Many early adopters and believers in GW2's founding design principles, handily precised in the game's official online manual's "Don't Worry" section as "There’s no wrong way to play Guild Wars 2; just explore, have fun, and keep trying out new things!", lost faith long ago. Those of us who arrived with our skepticism fully intact may have been better able to roll with the punches. Still, there is that old one about straws and camels' backs...
Ah well, maybe this is all pre-expansion paranoia. With so little in the way of firm details its easy to let either your wish-fulfillment fantasies or your tinfoil hat fears run away with you. And there's a part of that quote above that makes me question just what it is they have up their sleeves: "things that you on your account have never done before".

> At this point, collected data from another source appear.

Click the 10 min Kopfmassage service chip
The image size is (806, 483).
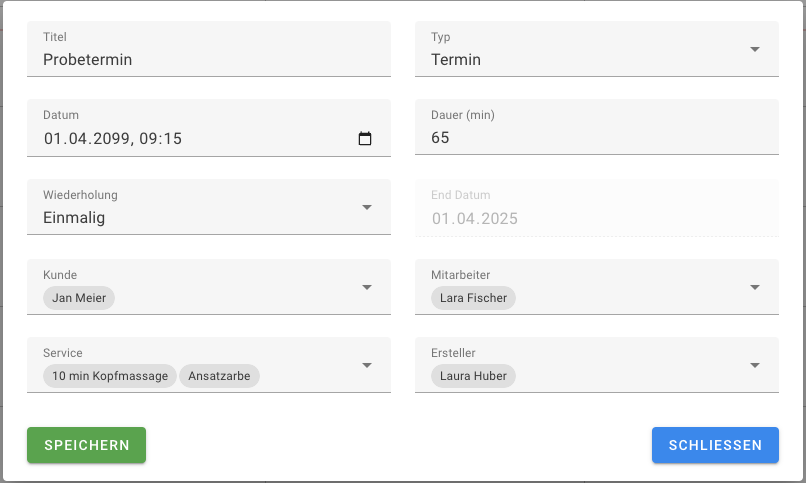[110, 376]
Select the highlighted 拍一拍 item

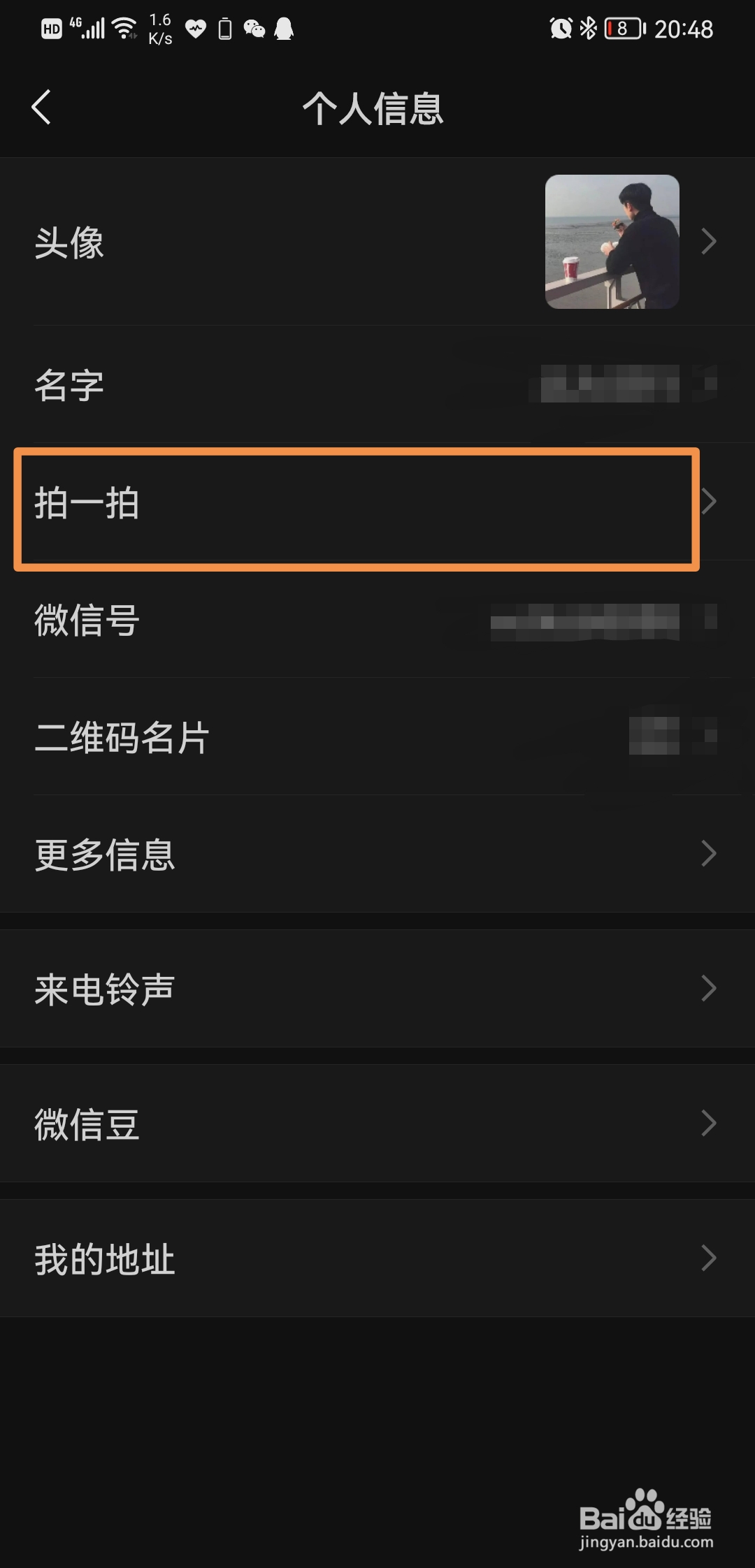tap(357, 509)
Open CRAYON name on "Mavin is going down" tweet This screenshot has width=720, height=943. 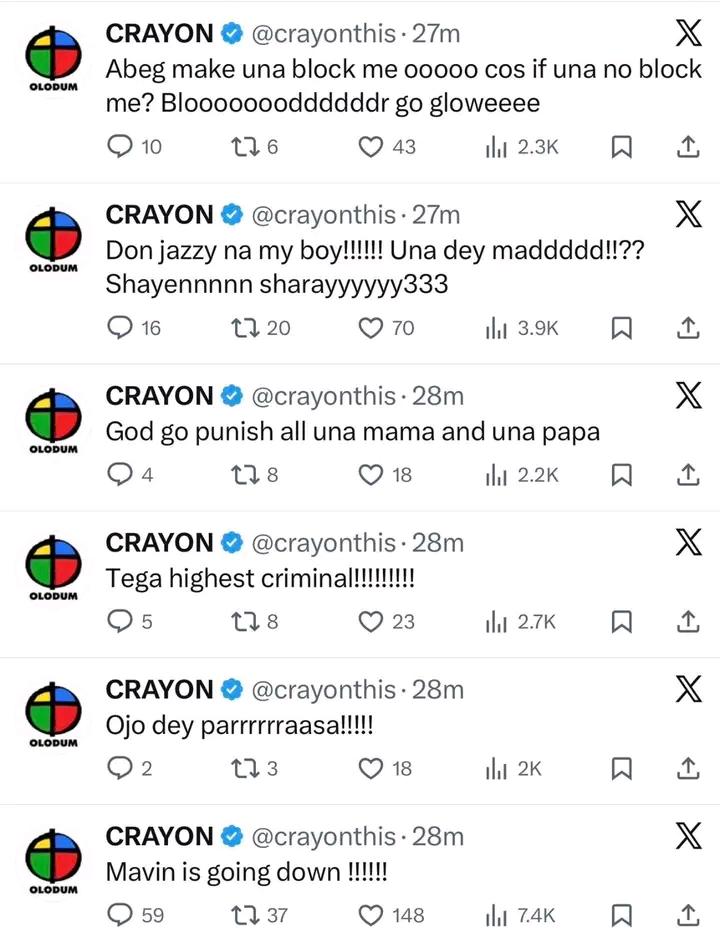pos(159,836)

Tie that in with the assertion that "ArenaNet is being careful to include mastery points all over the current Guild Wars 2 landmass" and you have to wonder. There will be plenty of players for whom there remains pretty much nothing in the existing maps that they haven't already done.
Presuming the intent is not to bar such over-achievers from access to the Mastery system as it may exist outside of Heart of Thorns then O'Brien's claim that ""We're going to keep evolving the world, and we intentionally picked a strategy where it's not leaving behind a wasteland"" becomes pregnant with potential. But then, aren't they all?